Think of what you would have if you could take a subreddit and point it to a
bunch of RSS feeds and have it pull that content in automatically.

That said, we already have the ability to do freeform tagging, and it occurred
to me last night that we could leverage the tagging support to build an
interface for interacting with the feeds, that would act more like a
traditional feed reader. I can't promise that we're going to add that, but
it's on my mind.

Note that we aren't currently pursuing a SaaS application model... this is
based on a "install and host it yourself" model - because our real focus in on
enterprise use, and we expect people to consume feeds from things like their
CRM system, document management system, internal blogs, etc. as a primary use
case.

Also, as a side note, I think Dave Winer has some interesting thoughts here[2]
for anybody considering building a new Reader.

[1]: <https://github.com/fogbeam/Neddick>

[2]: <http://threads2.scripting.com/2013/march/theIdealRssReader>

------
ZaneClaes
We just released our API to allow others to build tools even more powerful
than Google Reader. We're not interested in building our own client, but we
think our API could let others create beautiful news readers with deep social
integration. <https://streamified.me/developer/>

------
dualboot
I was building a system in early 2004 that crawled and cached RSS feeds to
collate them into streams for users based on subscriptions.

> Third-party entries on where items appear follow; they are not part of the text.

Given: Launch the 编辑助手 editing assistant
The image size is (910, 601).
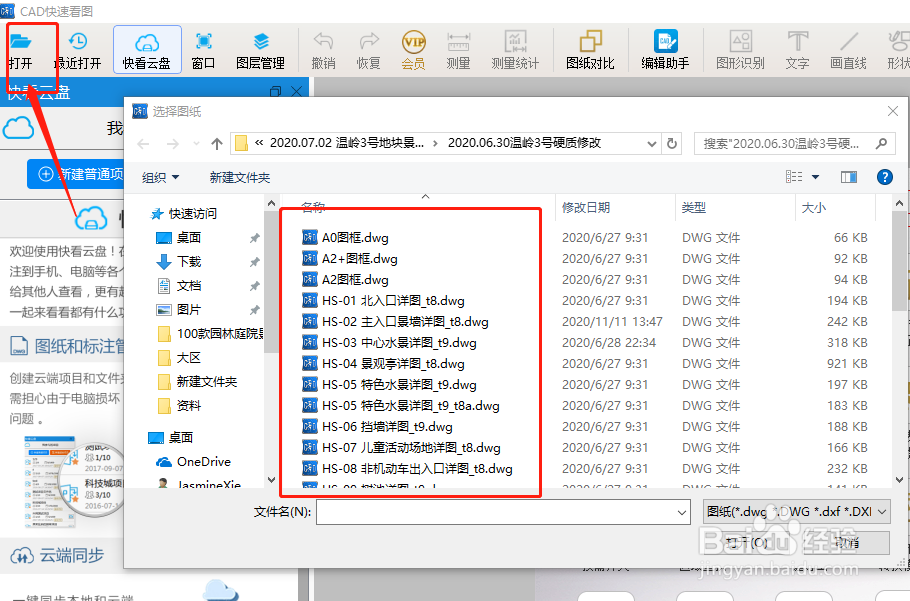Looking at the screenshot, I should point(663,48).
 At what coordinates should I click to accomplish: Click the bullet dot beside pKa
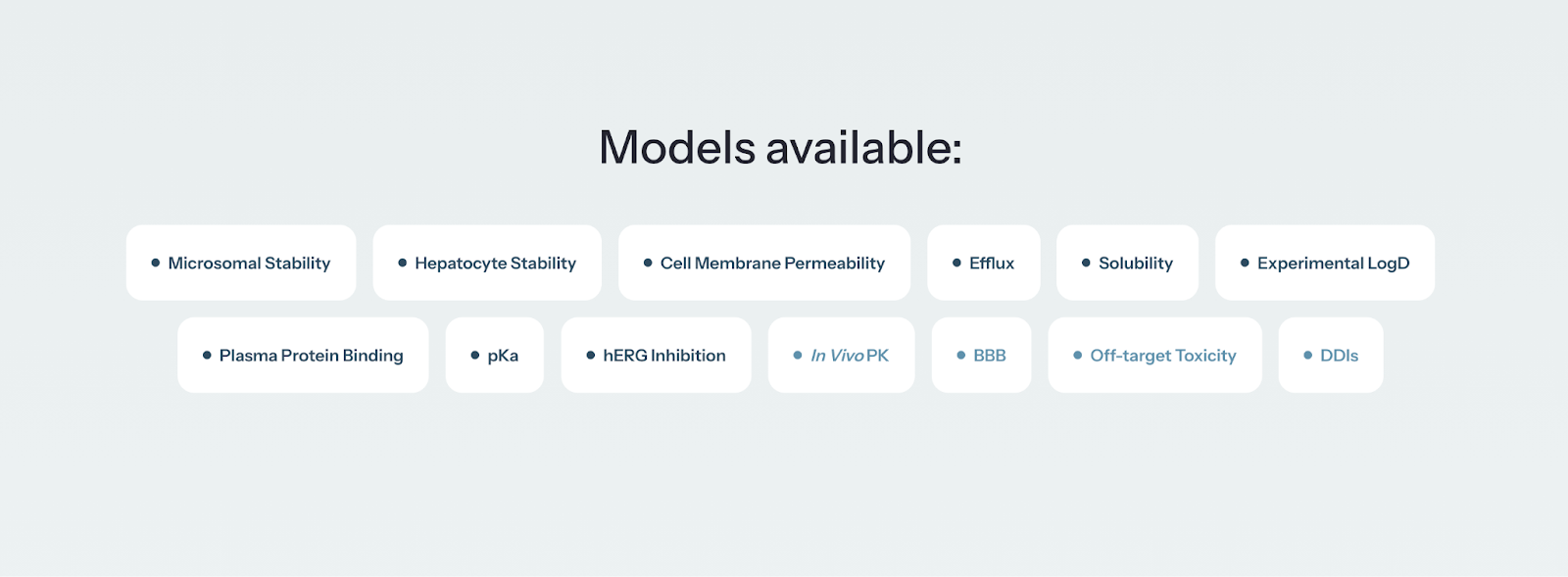pos(475,355)
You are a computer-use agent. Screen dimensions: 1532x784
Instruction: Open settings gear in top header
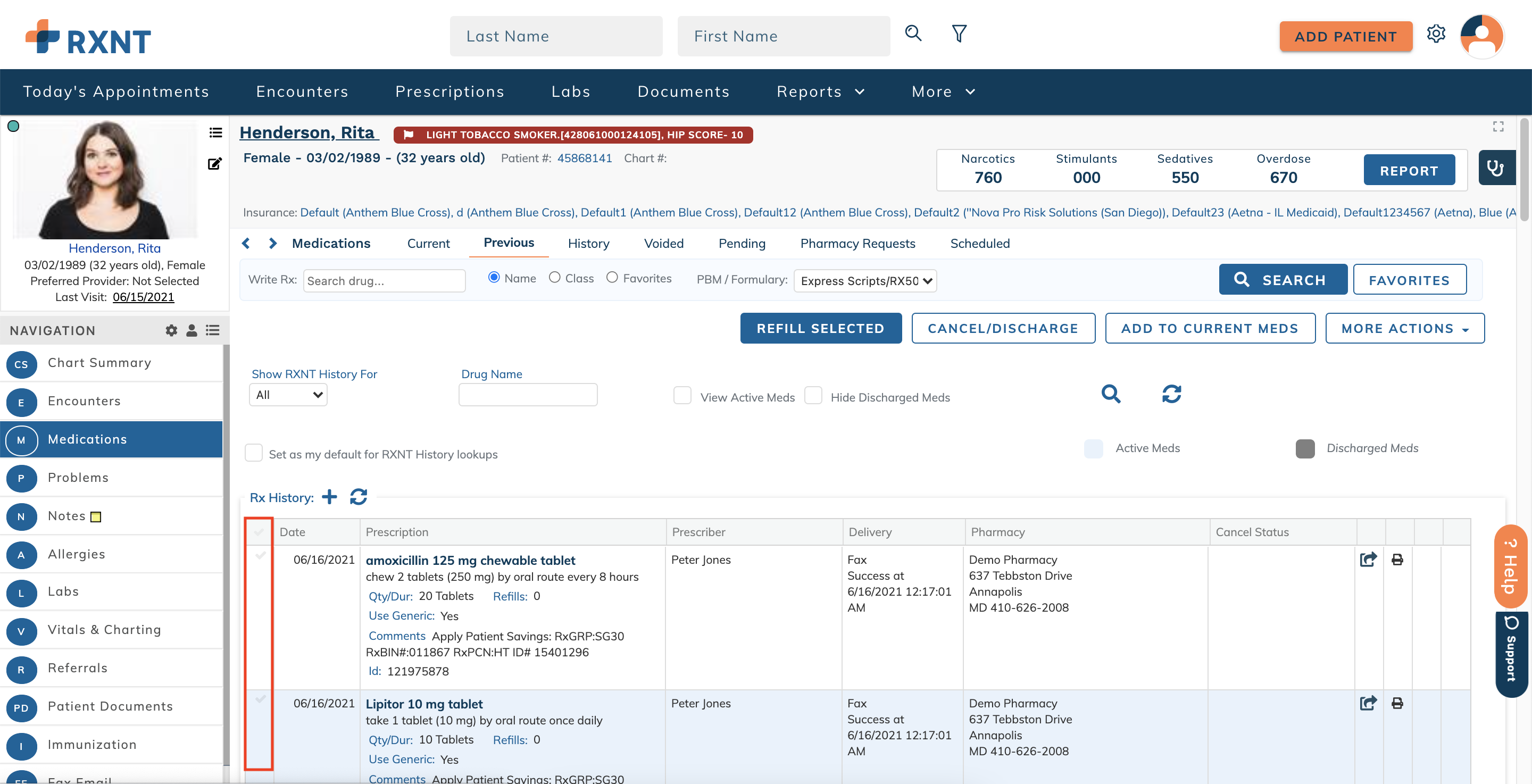[x=1436, y=34]
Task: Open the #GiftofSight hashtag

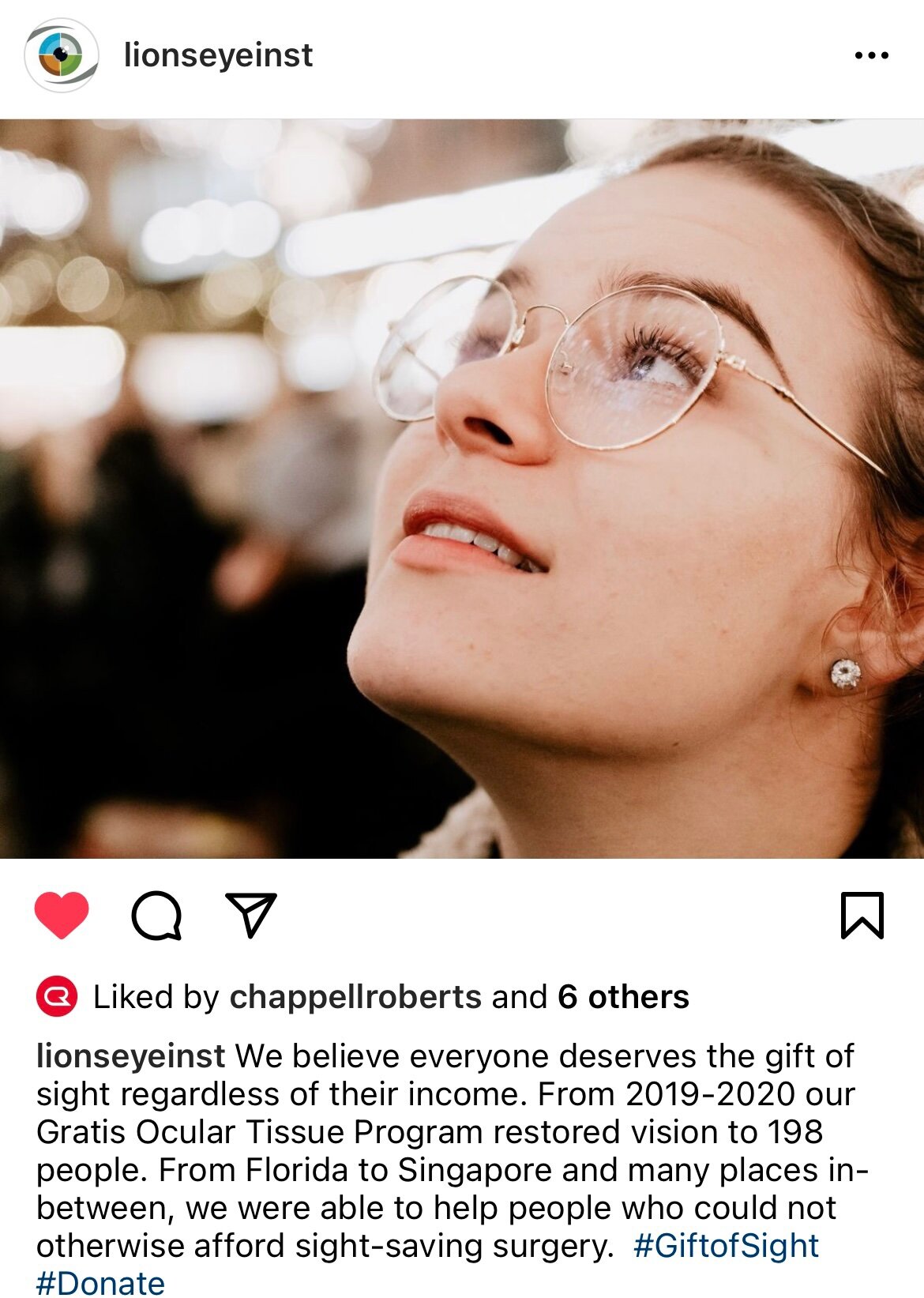Action: tap(726, 1246)
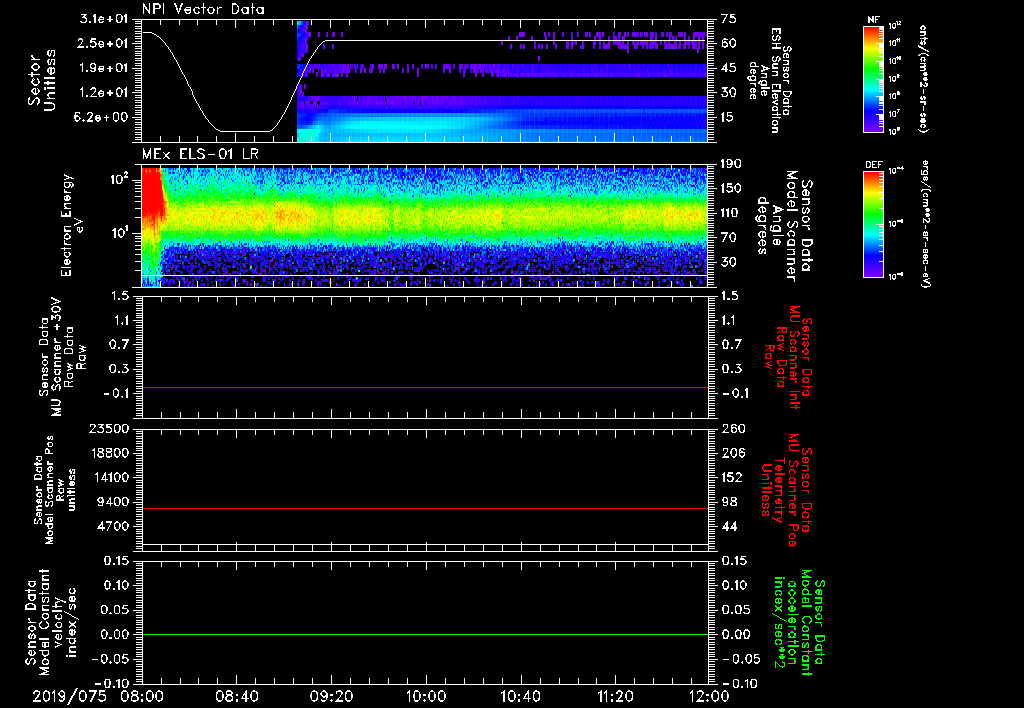Click the 'NPI Vector Data' panel title
This screenshot has height=708, width=1024.
click(204, 10)
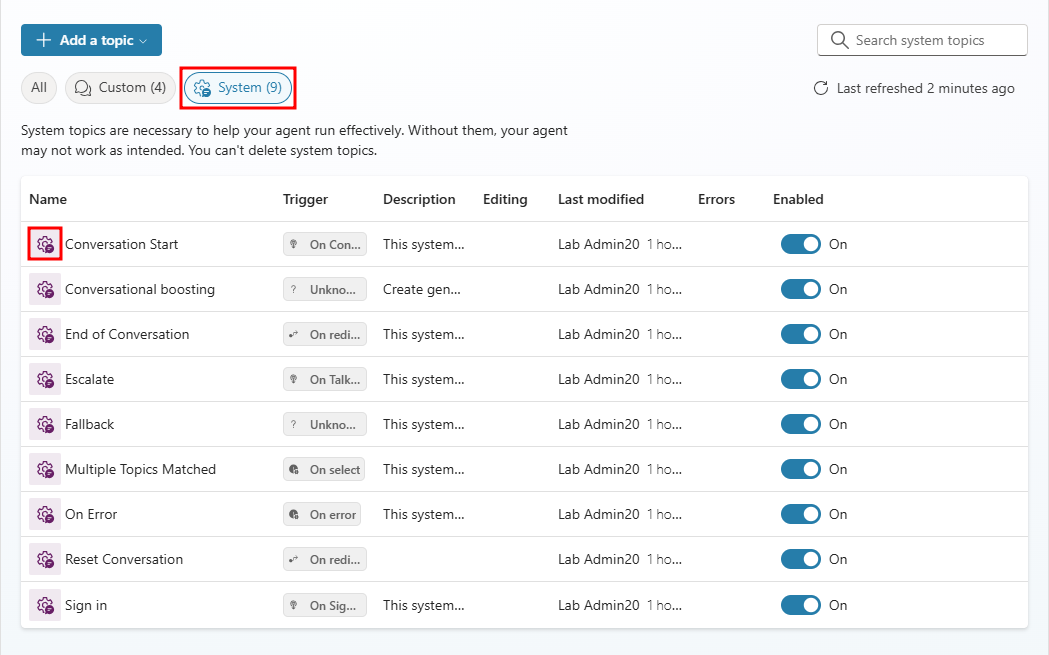The image size is (1049, 655).
Task: Sort by the Last modified column header
Action: tap(601, 199)
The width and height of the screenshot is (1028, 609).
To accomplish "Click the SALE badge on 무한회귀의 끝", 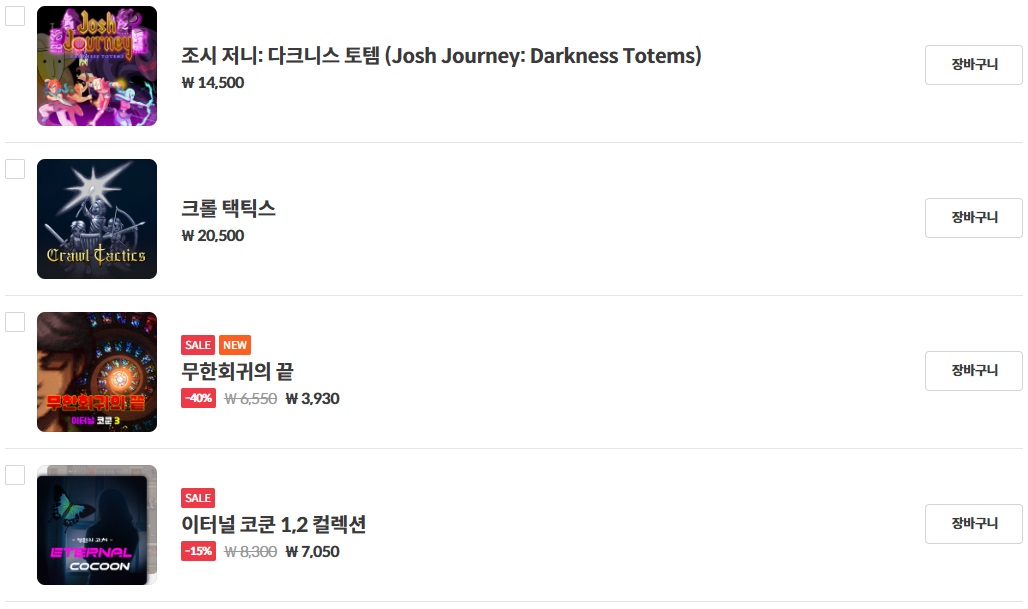I will [198, 345].
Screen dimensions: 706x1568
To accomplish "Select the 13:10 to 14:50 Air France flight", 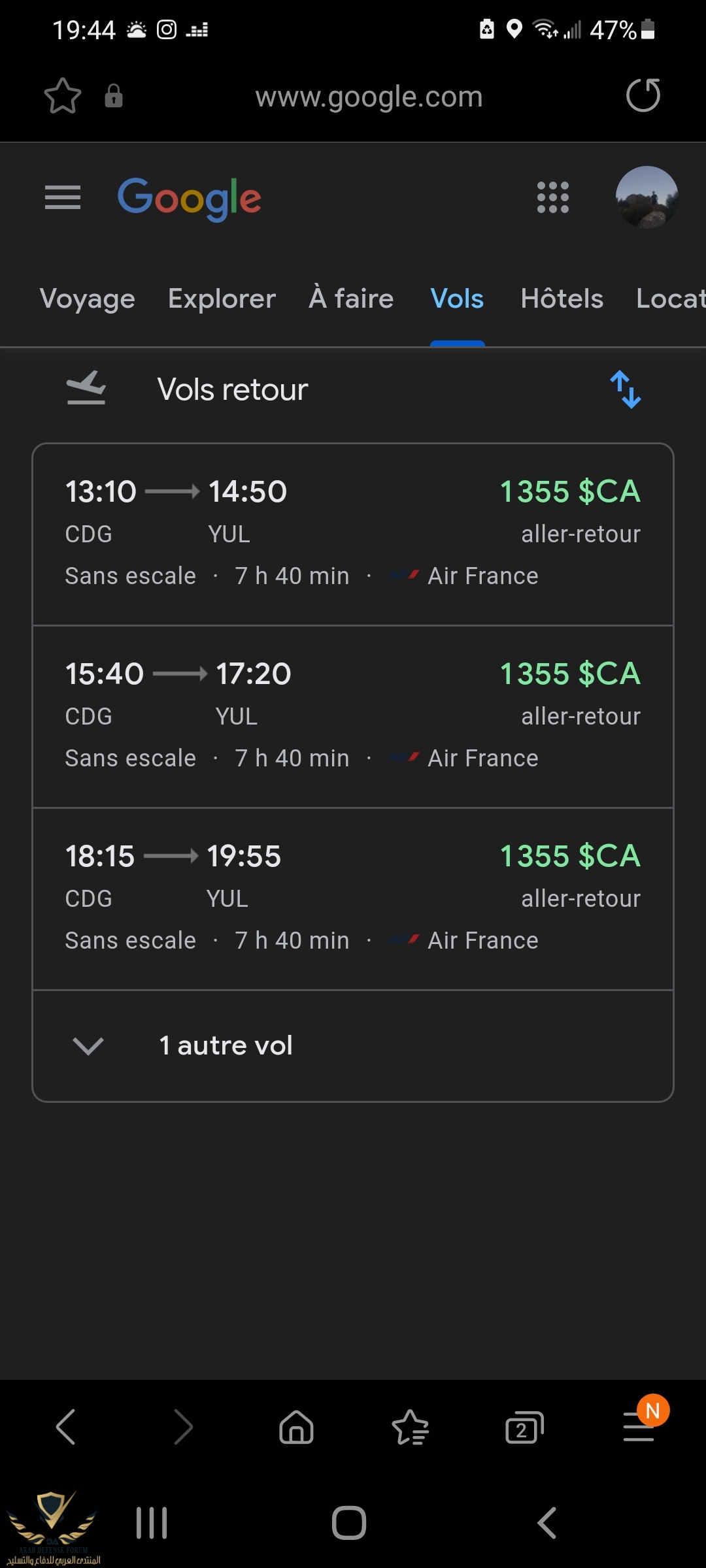I will (x=353, y=534).
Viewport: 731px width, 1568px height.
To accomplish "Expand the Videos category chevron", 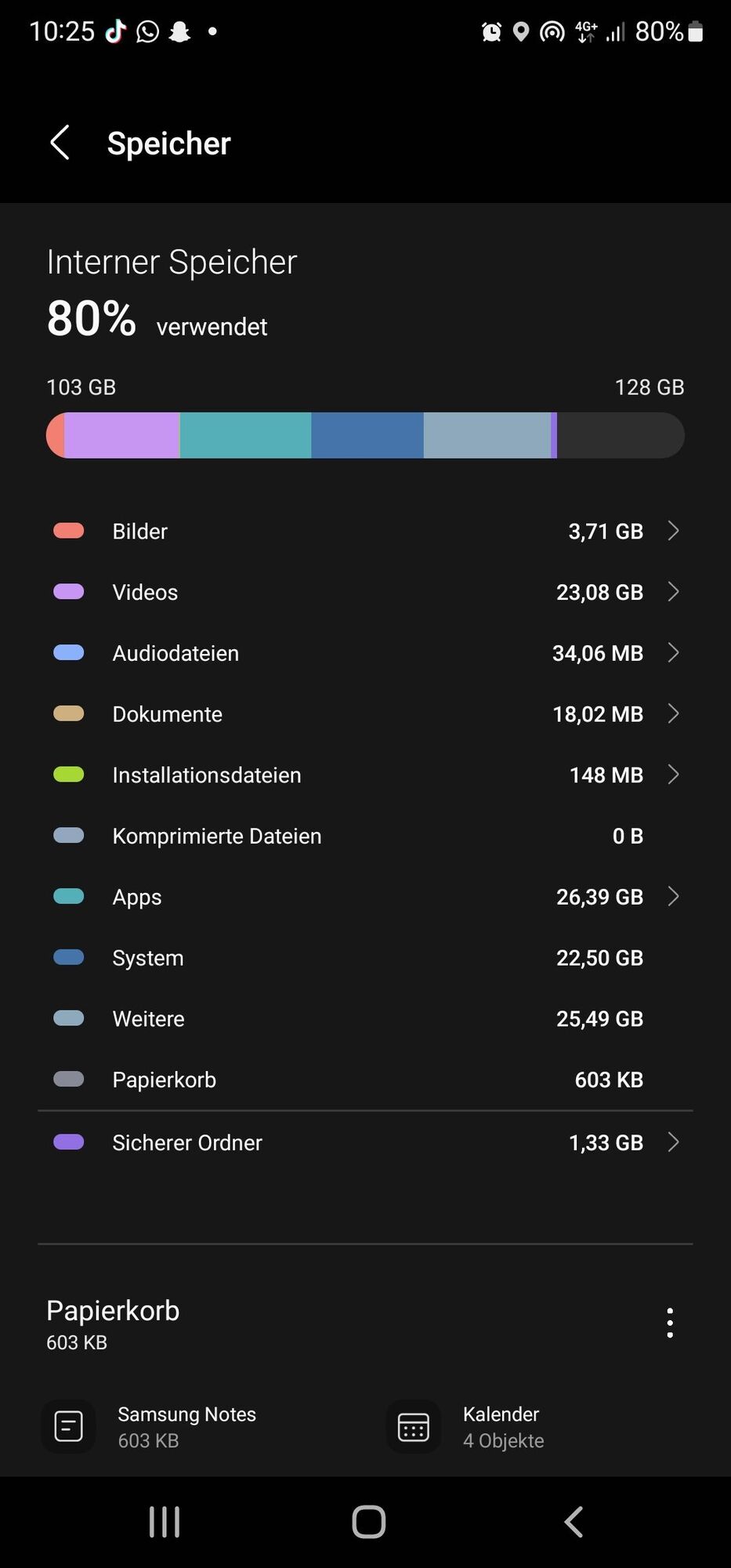I will tap(672, 592).
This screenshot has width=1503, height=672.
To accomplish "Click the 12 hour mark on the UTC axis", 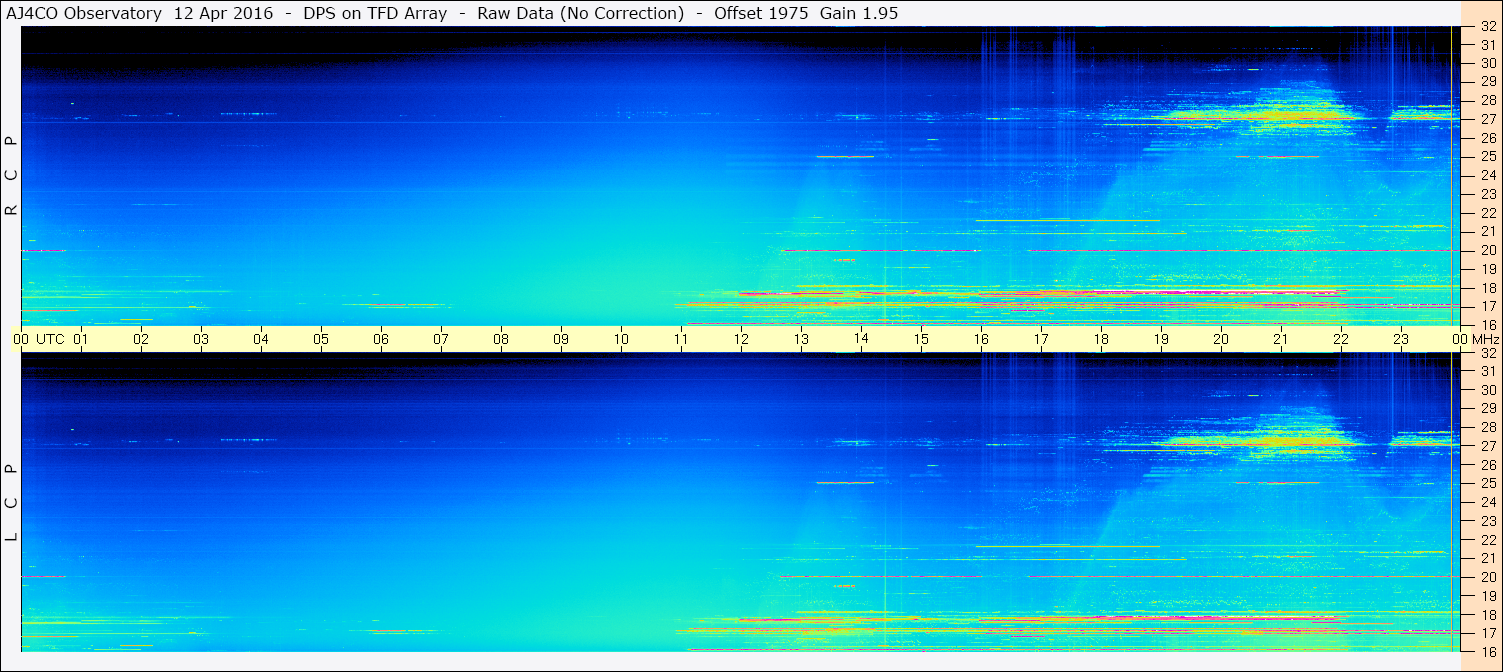I will (x=741, y=339).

My intention was
to have one set of crawlers bring things into a large cache that could be
accessed by a use base vs. having everyone constantly hitting up every website
for the latest RSS entries and reduce overall traffic (excessive RSS traffic
was an issue at the time) and to also provide people with consistent website
formatting (enhancing readability) and all of those other no-brainer things
that we take for granted now.

I'd progressed quite well and had a handful of people who were helping me test
it out thoroughly addicted to using it to consume the latest news from their
favorite sites.

I spent entirely too much time building in social features and essentially
recreating LiveJournal (Live Journal's ability to allow you to follow all of
your friends blogs in a somewhat clean format was my inspiration but applied
to any RSS source) and by the time I was ready to take it to the next level
Google announced Reader and I abandoned the project (beaten to market by
Google yet again)

I had other distractions that made it an easy decision but I guess I shouldn't
have given in so easily. Live and learn!